SUPPLIED ENTRIES Block Start

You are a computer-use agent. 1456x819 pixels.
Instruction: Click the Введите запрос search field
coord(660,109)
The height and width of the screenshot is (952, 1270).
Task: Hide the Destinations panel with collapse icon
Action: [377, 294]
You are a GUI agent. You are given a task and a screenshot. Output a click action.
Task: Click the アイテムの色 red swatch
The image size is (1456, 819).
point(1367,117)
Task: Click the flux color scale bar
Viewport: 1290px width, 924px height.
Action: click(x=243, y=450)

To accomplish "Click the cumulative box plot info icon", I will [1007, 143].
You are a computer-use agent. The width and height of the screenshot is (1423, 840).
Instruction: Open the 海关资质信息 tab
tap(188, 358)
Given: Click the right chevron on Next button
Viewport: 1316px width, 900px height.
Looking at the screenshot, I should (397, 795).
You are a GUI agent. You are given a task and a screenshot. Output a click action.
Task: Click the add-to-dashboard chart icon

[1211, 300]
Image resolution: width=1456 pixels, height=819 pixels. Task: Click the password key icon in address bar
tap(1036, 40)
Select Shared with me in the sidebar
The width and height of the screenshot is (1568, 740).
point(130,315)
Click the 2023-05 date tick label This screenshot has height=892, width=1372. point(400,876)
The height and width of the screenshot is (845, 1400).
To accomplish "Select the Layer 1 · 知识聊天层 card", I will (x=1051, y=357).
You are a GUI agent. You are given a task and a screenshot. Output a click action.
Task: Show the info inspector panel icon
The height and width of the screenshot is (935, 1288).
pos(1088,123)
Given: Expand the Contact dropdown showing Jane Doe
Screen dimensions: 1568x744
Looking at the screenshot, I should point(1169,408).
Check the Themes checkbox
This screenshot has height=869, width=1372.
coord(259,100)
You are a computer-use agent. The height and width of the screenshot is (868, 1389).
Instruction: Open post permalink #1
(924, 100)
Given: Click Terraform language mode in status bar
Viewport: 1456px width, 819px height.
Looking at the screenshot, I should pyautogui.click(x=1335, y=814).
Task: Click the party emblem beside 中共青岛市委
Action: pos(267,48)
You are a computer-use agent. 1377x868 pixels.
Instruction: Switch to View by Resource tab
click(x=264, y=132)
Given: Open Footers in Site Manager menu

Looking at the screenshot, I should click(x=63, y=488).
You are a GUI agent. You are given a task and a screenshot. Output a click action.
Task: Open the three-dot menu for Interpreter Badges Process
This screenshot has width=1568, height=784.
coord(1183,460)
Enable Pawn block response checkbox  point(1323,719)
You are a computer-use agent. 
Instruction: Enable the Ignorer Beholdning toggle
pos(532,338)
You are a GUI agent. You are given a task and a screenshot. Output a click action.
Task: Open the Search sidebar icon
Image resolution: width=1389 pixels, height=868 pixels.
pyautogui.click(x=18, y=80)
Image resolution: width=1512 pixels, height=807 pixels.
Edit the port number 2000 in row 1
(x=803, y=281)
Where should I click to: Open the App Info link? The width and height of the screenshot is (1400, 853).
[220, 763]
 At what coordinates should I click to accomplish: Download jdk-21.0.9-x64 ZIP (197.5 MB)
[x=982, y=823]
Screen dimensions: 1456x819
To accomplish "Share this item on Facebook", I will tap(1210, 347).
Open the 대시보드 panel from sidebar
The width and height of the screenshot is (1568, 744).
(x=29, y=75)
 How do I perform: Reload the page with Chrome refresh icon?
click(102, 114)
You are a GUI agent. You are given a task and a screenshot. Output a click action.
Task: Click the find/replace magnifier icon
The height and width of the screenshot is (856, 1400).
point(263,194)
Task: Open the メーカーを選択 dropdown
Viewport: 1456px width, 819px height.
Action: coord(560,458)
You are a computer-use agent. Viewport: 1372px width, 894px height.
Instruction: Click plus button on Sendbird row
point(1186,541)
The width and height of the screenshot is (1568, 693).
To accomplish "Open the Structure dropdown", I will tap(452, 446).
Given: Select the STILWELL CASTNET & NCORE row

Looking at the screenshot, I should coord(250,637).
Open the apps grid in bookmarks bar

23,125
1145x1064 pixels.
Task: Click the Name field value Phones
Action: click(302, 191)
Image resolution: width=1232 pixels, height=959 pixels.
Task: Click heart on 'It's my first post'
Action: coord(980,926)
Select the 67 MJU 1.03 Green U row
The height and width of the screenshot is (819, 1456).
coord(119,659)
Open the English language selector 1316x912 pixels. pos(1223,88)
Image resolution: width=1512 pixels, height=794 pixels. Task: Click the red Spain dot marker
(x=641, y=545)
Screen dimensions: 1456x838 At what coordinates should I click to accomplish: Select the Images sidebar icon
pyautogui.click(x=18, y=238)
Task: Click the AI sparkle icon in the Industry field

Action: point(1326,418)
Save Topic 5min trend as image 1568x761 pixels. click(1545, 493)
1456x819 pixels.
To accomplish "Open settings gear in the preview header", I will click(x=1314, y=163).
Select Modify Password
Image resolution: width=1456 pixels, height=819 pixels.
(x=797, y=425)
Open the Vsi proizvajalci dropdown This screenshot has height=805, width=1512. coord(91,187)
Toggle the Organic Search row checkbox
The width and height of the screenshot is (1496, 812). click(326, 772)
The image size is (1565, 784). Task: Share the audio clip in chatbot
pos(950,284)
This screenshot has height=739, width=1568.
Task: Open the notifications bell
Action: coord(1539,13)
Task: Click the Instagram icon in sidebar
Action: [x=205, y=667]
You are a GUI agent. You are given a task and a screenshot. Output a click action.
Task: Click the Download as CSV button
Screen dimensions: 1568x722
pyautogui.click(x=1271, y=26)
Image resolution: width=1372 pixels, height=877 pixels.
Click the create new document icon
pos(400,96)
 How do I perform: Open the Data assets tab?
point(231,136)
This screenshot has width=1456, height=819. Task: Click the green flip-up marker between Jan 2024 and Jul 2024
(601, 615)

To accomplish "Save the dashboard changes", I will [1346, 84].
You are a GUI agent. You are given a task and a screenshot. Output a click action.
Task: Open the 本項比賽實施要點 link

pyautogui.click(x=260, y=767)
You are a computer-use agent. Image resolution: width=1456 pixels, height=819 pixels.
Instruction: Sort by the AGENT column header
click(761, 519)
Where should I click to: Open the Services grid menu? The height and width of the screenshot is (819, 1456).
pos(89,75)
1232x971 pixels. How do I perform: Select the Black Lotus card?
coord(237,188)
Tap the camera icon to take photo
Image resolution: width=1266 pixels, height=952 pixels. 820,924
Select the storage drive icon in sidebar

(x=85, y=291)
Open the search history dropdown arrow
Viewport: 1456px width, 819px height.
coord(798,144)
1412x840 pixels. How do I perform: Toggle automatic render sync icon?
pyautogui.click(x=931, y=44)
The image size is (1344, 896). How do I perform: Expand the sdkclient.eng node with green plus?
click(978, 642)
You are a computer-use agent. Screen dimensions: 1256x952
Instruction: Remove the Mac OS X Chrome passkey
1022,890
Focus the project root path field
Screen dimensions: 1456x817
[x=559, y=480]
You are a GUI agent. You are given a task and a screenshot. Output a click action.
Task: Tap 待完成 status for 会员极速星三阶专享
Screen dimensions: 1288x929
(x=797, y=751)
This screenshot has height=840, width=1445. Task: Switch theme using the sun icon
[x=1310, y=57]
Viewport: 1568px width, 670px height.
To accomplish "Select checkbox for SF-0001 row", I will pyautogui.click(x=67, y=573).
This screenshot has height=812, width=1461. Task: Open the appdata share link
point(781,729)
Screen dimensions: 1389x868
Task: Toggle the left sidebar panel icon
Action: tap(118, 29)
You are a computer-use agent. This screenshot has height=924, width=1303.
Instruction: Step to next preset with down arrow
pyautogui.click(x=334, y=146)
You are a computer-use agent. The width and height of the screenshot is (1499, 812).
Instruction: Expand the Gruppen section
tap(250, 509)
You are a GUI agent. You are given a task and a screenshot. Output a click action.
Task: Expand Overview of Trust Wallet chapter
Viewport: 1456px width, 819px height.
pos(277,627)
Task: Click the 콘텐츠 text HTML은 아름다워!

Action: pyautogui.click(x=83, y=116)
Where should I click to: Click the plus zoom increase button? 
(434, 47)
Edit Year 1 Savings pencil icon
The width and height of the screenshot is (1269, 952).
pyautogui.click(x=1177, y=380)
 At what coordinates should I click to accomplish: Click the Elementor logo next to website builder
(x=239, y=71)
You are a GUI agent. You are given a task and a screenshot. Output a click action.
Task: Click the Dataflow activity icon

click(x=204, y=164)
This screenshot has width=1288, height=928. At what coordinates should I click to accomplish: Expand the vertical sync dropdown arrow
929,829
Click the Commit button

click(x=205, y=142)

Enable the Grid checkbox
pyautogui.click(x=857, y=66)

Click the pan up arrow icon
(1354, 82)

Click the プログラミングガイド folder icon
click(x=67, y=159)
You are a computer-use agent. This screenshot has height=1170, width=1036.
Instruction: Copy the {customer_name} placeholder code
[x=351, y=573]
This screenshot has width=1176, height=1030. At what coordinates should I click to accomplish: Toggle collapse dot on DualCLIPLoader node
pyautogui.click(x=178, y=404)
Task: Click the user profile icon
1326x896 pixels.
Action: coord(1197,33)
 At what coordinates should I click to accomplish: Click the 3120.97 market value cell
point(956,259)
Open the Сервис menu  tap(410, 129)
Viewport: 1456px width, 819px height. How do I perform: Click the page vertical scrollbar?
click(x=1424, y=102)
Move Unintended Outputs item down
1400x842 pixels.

SUPPLIED ENTRIES Block End

## EXERCISE DESCRIPTION
Look above for the line with "The height and width of the screenshot is (845, 1400)." and the line with "You are a computer-use agent. The height". Retype those two lines and every line between them exactly, adding nothing.

## ANSWER FOR THE TASK
The height and width of the screenshot is (845, 1400).
To accomplish "Select the Layer 1 · 知识聊天层 card", I will (x=1051, y=357).
You are a GUI agent. You are given a task and a screenshot. Output a click action.
Task: Show the info inspector panel icon
The height and width of the screenshot is (935, 1288).
pos(1088,123)
Given: Expand the Contact dropdown showing Jane Doe
Screen dimensions: 1568x744
Looking at the screenshot, I should point(1169,408).
Check the Themes checkbox
This screenshot has height=869, width=1372.
coord(259,100)
You are a computer-use agent. The height and width of the screenshot is (868, 1389).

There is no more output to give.